The lesson I’ve learned from these experiences is that there’s a sort of paradox around performing at your best: developing your Inner Game means that in order to bring out your best performance, you must focus your mind, detach from the past, and remain unconcerned about the future. Let me say that again: I cannot stress enough the importance of not getting caught up in past- and future-based thinking when you have to perform at your best because it will distract you from actually performing at your best.
So, how do you make that happen?
You must first distinguish between observing your thought process rather than engaging with your thoughts. In other words, you need to develop the ability to notice your thoughts and not be run by them. For example, during an interview, I may notice that I’m becoming focused on the future (what to say next) or concerned with past mistakes (previous mess ups when answering the same question I’m being asked in that moment). In order to successfully ‘notice’ my thought process, I must first recognise that I’m projecting into the future or holding onto the past. Once I’m able to do that, I then need to gently anchor myself back to the current moment, the only place where I can be fully present in the experience at hand. The present is the only space in which past mistakes and future expectations do not exist in your mind. Easier said than done, I know.

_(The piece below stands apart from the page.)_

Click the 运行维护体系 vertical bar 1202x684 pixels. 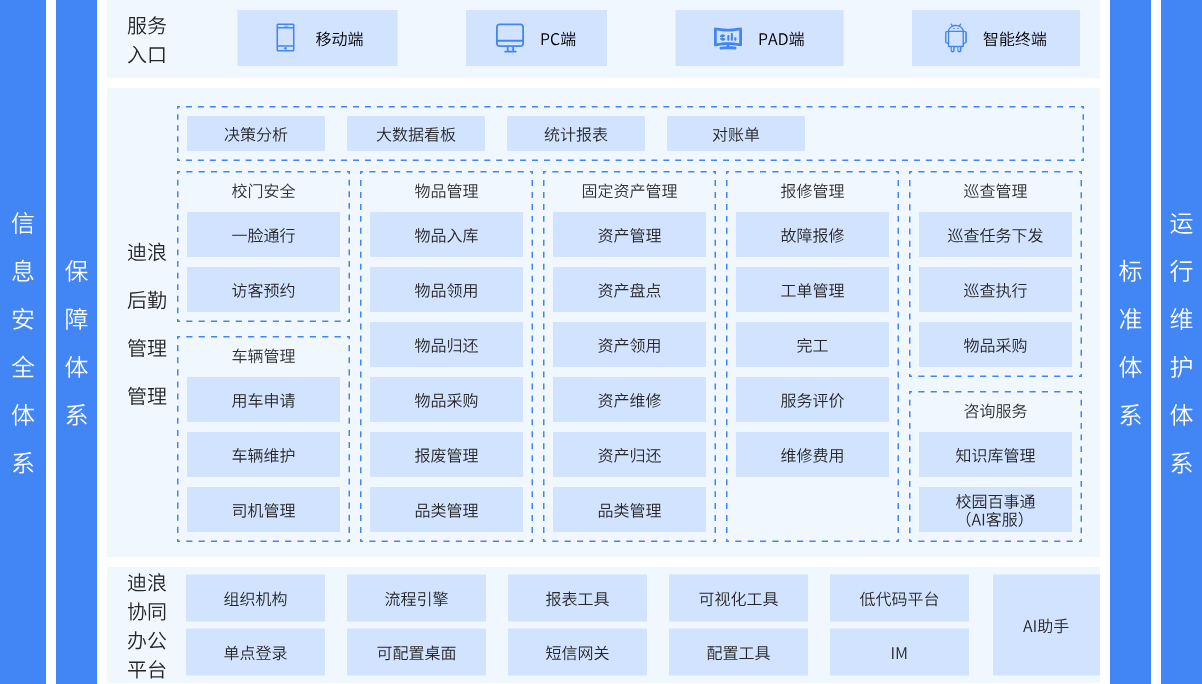(1181, 342)
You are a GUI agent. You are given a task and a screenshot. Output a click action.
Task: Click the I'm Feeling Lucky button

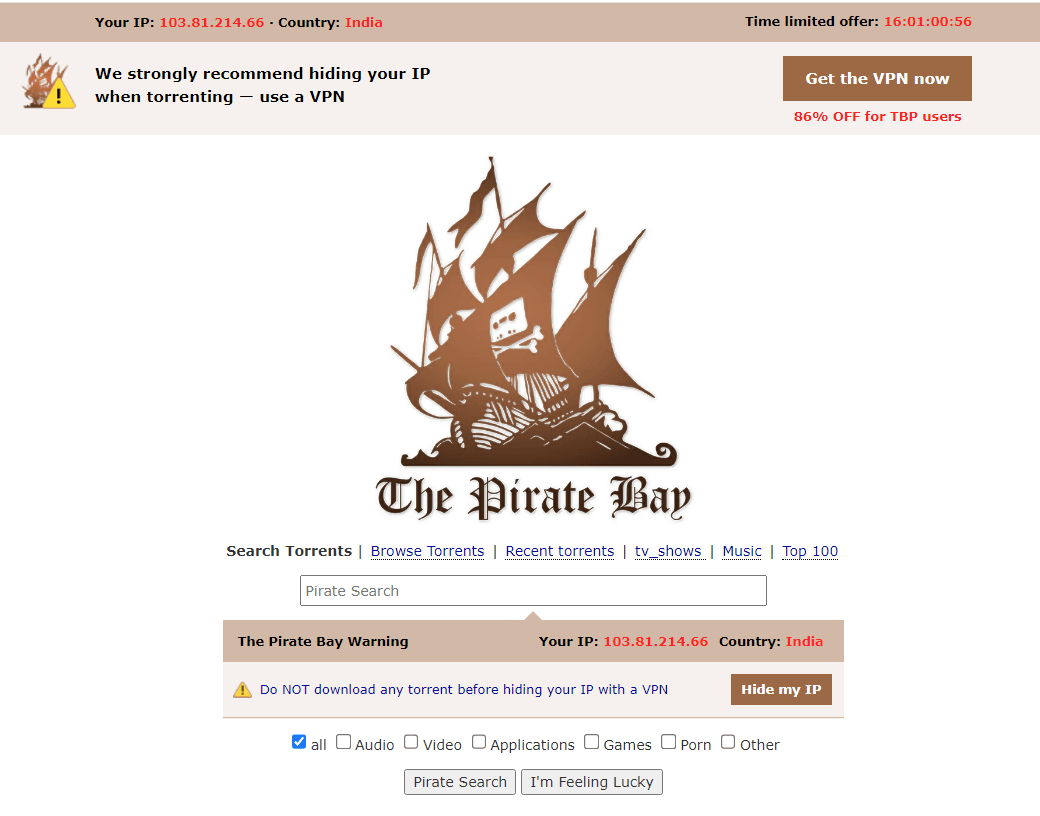click(592, 782)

A good stating point is simply to notice that most of the time, your thinking runs on automatic pilot; it’s habitual. Part of upping your Inner Entrepreneurial Game is to crack open the habit and become more intentional about how you choose to direct your mind in the moment, especially those moments in business where you have to bring your best game.
You can experience your ‘monkey mind,’ the mind that’s always on automatic pilot, right now. Read the following instructions and then sit for a few moments, observing, before you continue reading.
Instructions: Close your eyes and observe your thoughts. Just sit quietly and notice what goes on in your mind when you’re letting it do its own thing.
You probably noticed that your mind was all over the place, occupied by thoughts of the past or projecting into the future (e.g., “How much longer must I close my eyes? I want to keep reading.”). With more practice, you will begin to notice that the majority of your thoughts are focused on either the past or the future.
If you learn to become aware of the ways in which your mind habitually shifts into the past or future during your normal day-to-day routine, then when you’re called upon to perform at your best, you’ll find it much easier to notice what’s going on in your mind in those peak performance moments. Naturally, those are the most difficult times. But if you can catch your mind traveling back into the past or forward into the future, then you stand a much better chance of doing something about it.